Если искать общий знаменатель между этими четырьмя стилистическими тенденциями Мандельштама, то можно сказать: главное для него — сосредоточенность на предельно сильном выражении каждого отдельного момента. Отрывистость разрывает текст на такие моменты, динамичность и вещественность придают им образную выделенность, а просторечие — стилистическую. Как известно, «предельно сильное выражение каждого отдельного момента» при ослаблении внимания к их согласованию — это формула искусства барокко в противоположность структурированному и уравновешенному искусству Ренессанса. Переработка ренессансной поэтики Петрарки в барочную поэтику позднего Мандельштама была очень смелым стилистическим экспериментом.
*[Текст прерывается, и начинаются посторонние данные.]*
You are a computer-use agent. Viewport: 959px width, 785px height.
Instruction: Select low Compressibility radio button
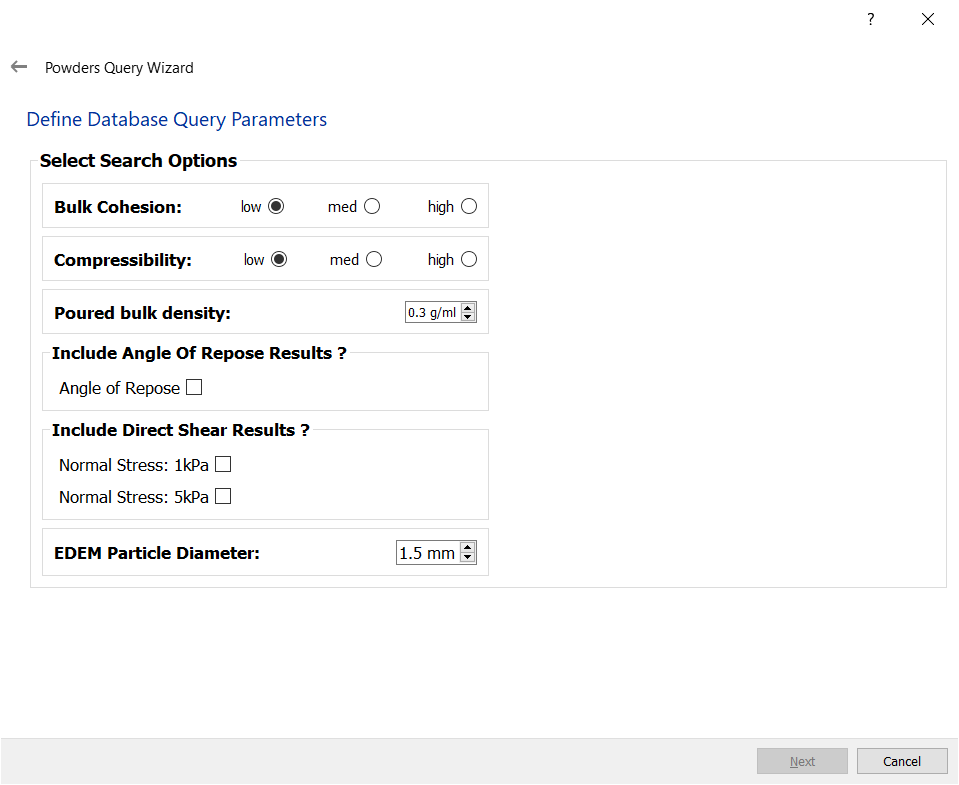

Этот эксперимент выписывается в программные заявления Мандельштама о переводах из статей и писем конца 1920‐х годов: «Писатель другого века и культуры для нас не фетиш. Наша эпоха вправе не только читать по-своему, но лепить, переделывать, творчески переиначивать, подчеркивать то, что ей кажется главным»; «Педантическая сверка с подлинником отступает… на задний план перед несравненно более важной культурной задачей — чтобы каждая фраза звучала по-русски и в согласии с духом подлинника»; «Жреческая академическая каста… утверждает вполне схоластический подход к делу, не чувствуя языка, его силы, правды, экспрессии, не ощущая живого читателя»; «Правка — …в сознательном оживлении почти каждой фразы» (и пример из «Тиля Уленшпигеля»); «Я долго боролся с условным переводческим языком»; «Сверка с внутренней, исторической правдой автора, которую проведет рабочая интеллигенция», важнее «академической сверки с подлинником»[221]
.Эта апелляция к «рабочей интеллигенции» и «живому читателю» — конечно, отчасти демагогия, отчасти самообольщение. Слова о «духе подлинника» и «внутренней правде автора» — конечно, лишь расхожее выражение субъективного интуитивизма.
Но апофеоз языка, который ищет «силы, правды, экспрессии» в приложении к любому материалу, — это собственное исповедание Мандельштама, и экспроприаторский пафос по отношению к мировой культуре — это его собственный отклик на запрос революционного времени. Мандельштам не был хранителем и оплакивателем культуры прошлого среди революционных бурь, о закромах горьковской «Всемирной литературы» он говорит с иронией. Он еще в 1922 году признал наступление «нового века, огромного и жестоковыйного» и определил отношение к нему: не отвергать, не бороться, а колонизировать, «европеизировать и гуманизировать»; не лелеять останки прошлого, а растить из них культуру будущего: «я хочу снова Овидия, Пушкина, Катулла, и меня не удовлетворяет исторический Овидий, Пушкин, Катулл»[222]
. Эти слова часто цитируются, но редко понимаются во всей их конкретности. Понять их помогут мандельштамовские переводы Петрарки: вот точно так же его не удовлетворял исторический Петрарка, он хотел нового Петрарку и создавал его сам. Если поэтика этого Петрарки оказывается поэтикой барокко (а не классикой и романтикой Гомера, Расина, Шенье и Гофмана, как пророчествовал он от имени акмеизма в 1922 году[223]), то это показывает нам с новой стороны художественный идеал самого Мандельштама 1930‐х годов. Сравнение переводов Мандельштама с подлинниками Петрарки в этом смысле аналогично тем сопоставлениям барочных копий XVII–XVIII веков с подлинниками Рафаэля или Тициана, которые неоднократно делались искусствоведами.ВОСКРЕШЕННЫЙ ПЕРЕВОД
[224]Если какие-нибудь наши книги имеют право стоять на золотой полке впереди других, то это «Илиада» и «Энеида», национальный греческий и национальный римский эпос, один — выросший из фольклора, другой — полноценно литературный. На русском языке у них оказалась разная судьба. «Илиаду» перевел Н. Гнедич, положив на это целую жизнь и создав для этого новый, небывалый, вневременной (и, к сожалению, никому не понадобившийся) русский язык. Его перевод был канонизирован, его чтут, хотя и недостойно мало читают. «Энеида» нуждалась в таком же — не похожем ни на что иное — переводе. Этого она не дождалась. Все появлявшиеся переводы ее воспринимались или как индивидуальные причуды (В. Петров в XVIII веке и даже В. Брюсов в XX веке), или как скучные несвоевременности (Г. Шершеневич, Н. Квашнин-Самарин и даже А. Фет в XIX веке и, что особенно досадно и несправедливо, С. А. Ошеров в наши дни). Накопление опыта продолжается. Поэтому публикация неизвестного перевода «Энеиды», хотя бы в небольшом отрывке, может быть сейчас совсем не лишней.